-------- Data excerpts --------
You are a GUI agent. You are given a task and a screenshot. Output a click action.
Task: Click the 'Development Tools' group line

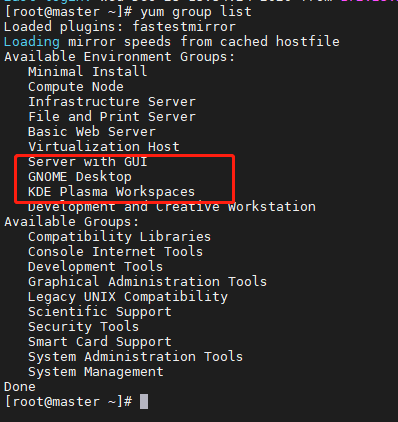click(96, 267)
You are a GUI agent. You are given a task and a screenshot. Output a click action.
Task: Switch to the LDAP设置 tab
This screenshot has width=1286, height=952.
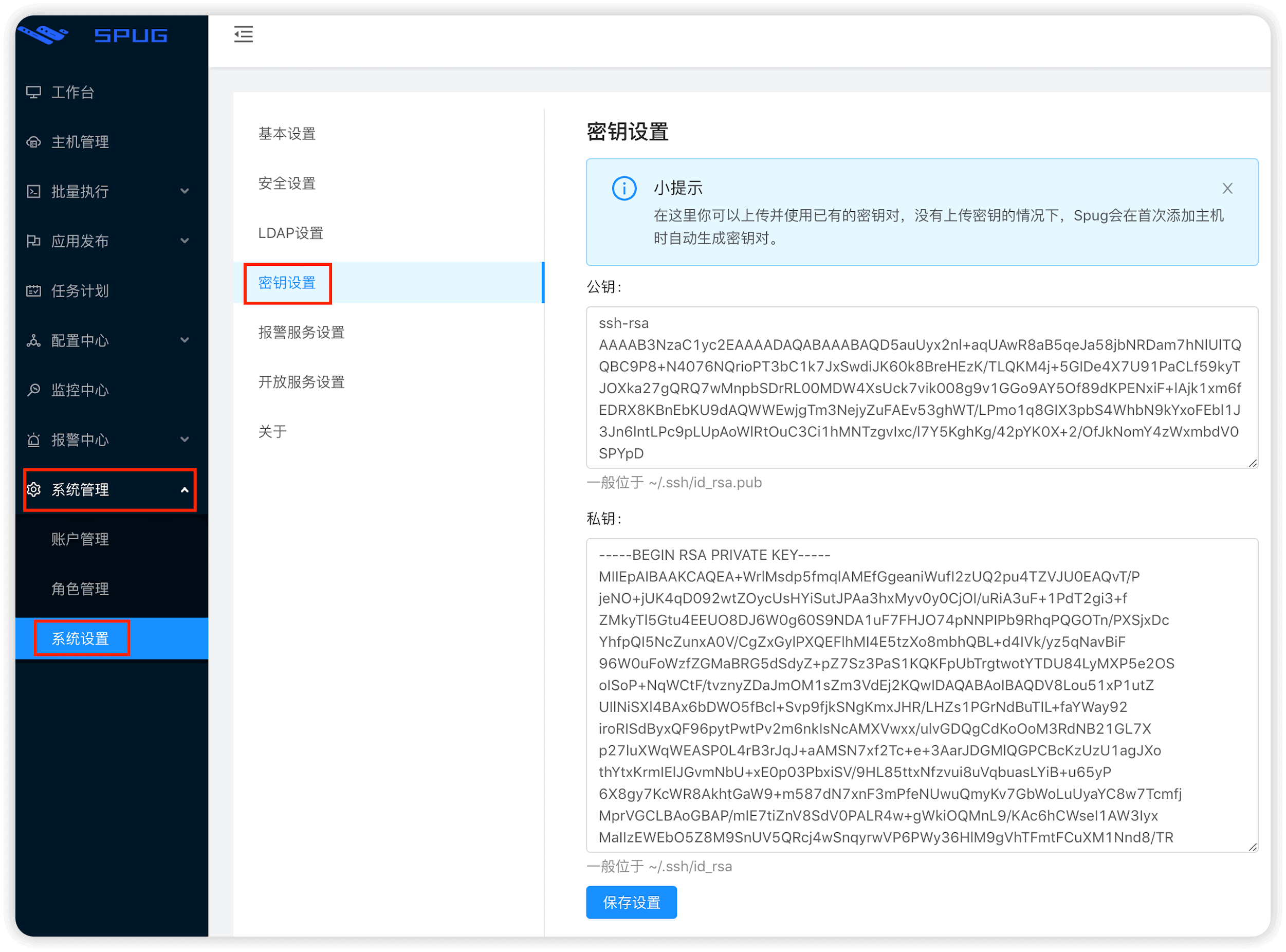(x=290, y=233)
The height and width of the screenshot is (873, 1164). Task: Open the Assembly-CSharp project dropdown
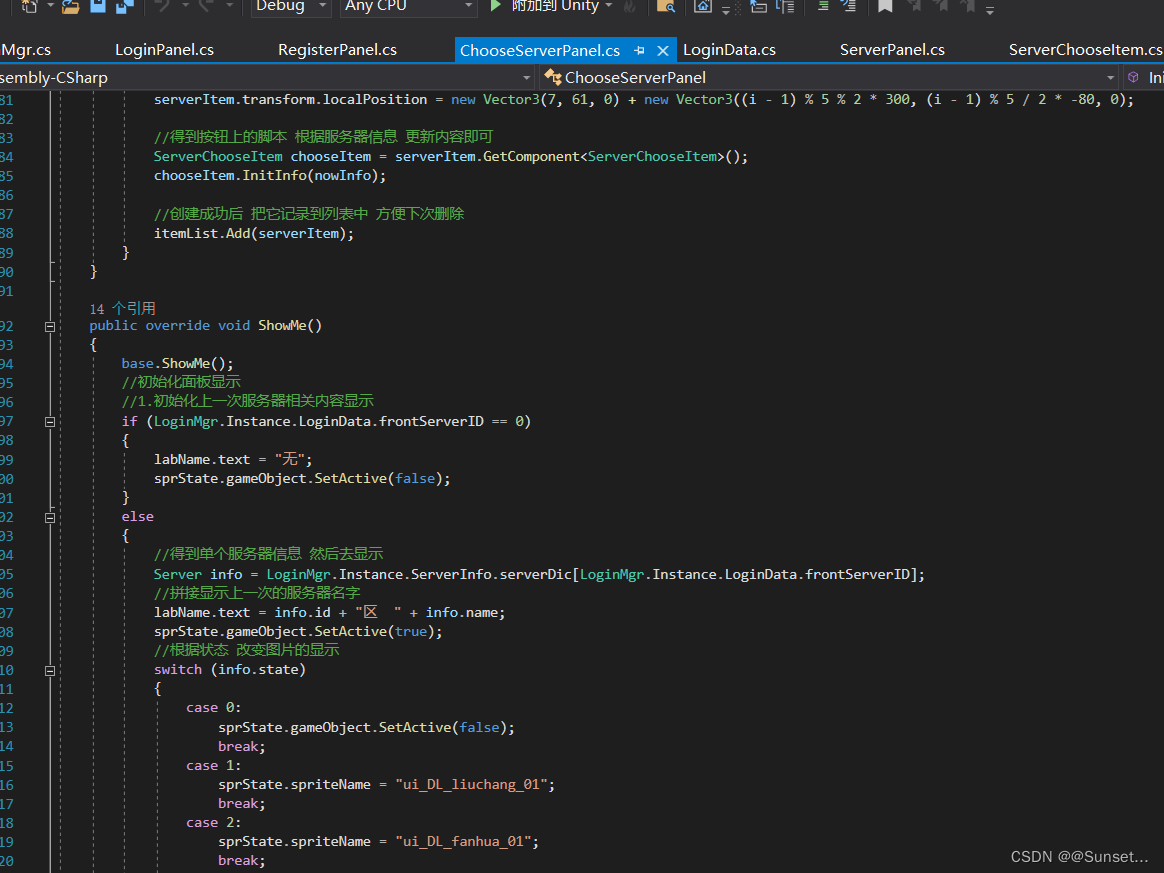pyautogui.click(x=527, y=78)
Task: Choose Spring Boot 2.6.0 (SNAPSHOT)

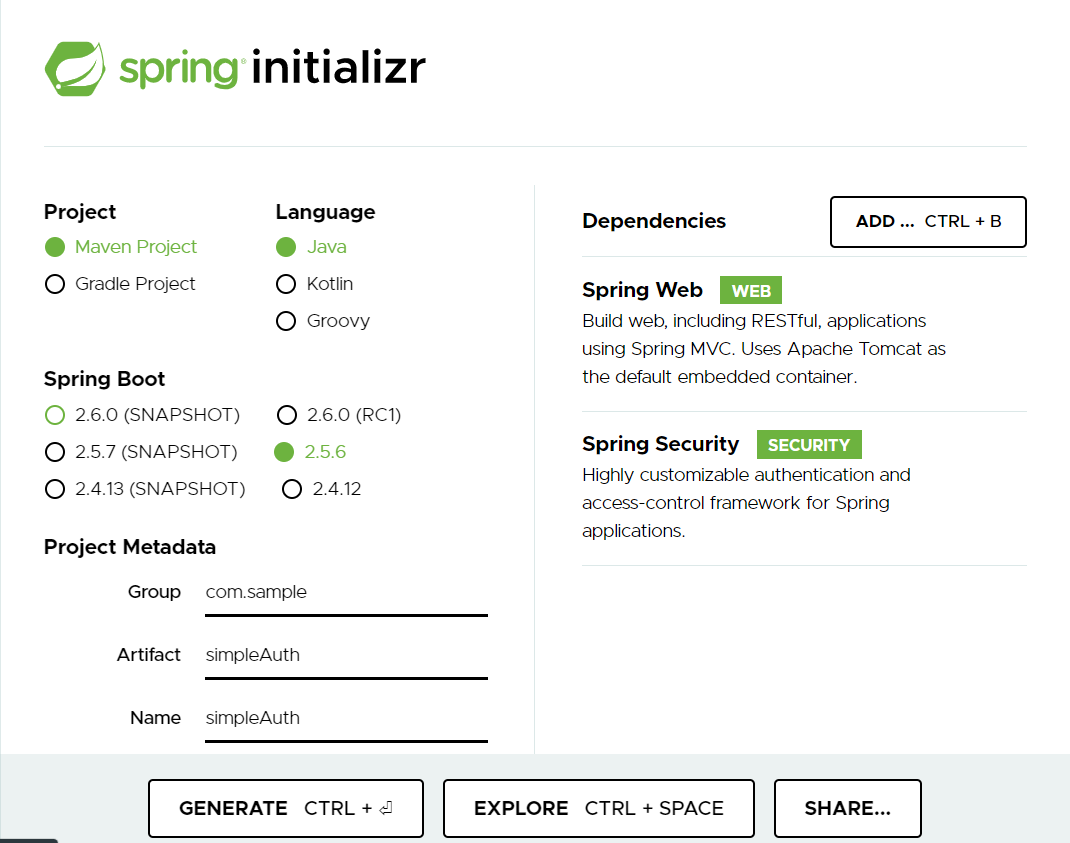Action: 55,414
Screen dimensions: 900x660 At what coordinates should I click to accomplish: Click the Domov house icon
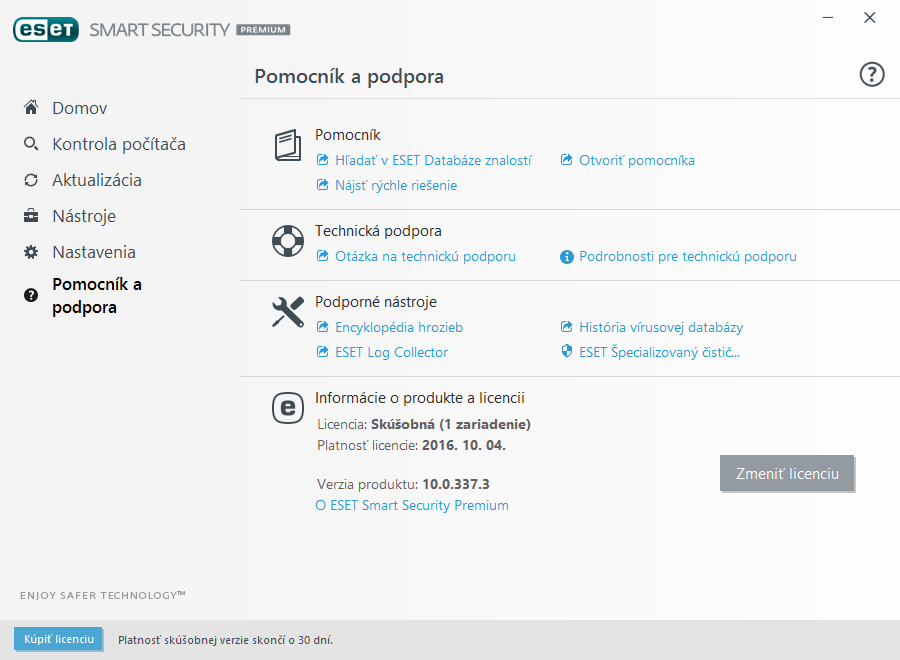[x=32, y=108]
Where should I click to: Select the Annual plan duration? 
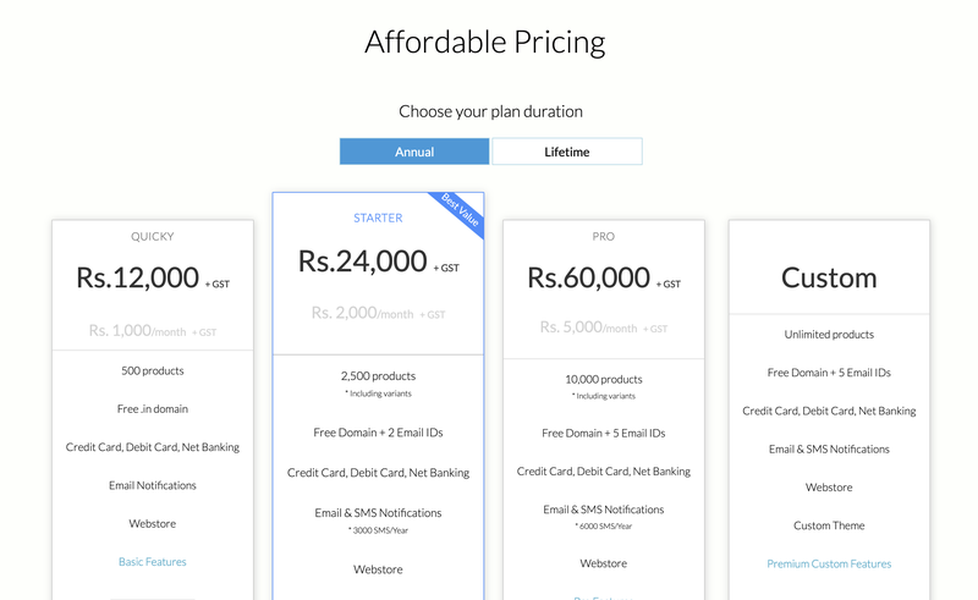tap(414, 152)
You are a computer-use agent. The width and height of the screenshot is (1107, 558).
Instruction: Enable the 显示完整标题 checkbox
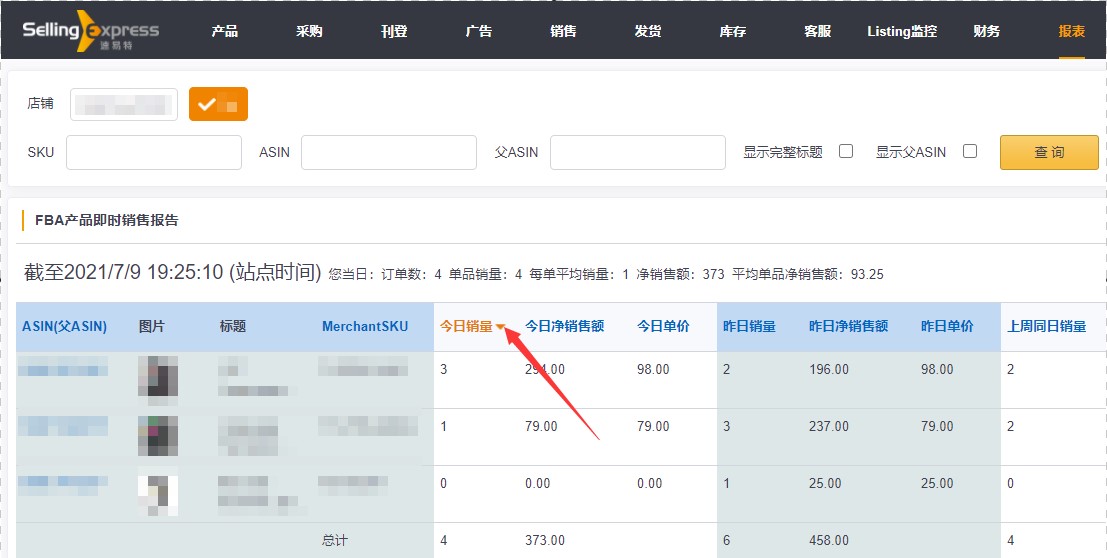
--------
Short problem = Rewrite the lines above with "screenshot" swapped for "screen capture" everywhere it appears, leaving everything else unchanged and leaving out the pictures.

Exercise response =
You are a GUI agent. You are given a task and a screen capture. Output a click action.
Task: Click the 'Development Tools' group line

click(96, 267)
You are a GUI agent. You are given a task and a screen capture. Output a click action.
Task: Switch to the LDAP设置 tab
This screen capture has width=1286, height=952.
(x=290, y=233)
The height and width of the screen capture is (873, 1164). Task: Open the Assembly-CSharp project dropdown
pyautogui.click(x=527, y=78)
Task: Choose Spring Boot 2.6.0 (SNAPSHOT)

Action: 55,414
Screen dimensions: 900x660 At what coordinates should I click to accomplish: Click the Domov house icon
[x=32, y=108]
Where should I click to: Select the Annual plan duration? 
tap(414, 152)
You are a computer-use agent. The width and height of the screen capture is (1107, 558).
Instruction: Enable the 显示完整标题 checkbox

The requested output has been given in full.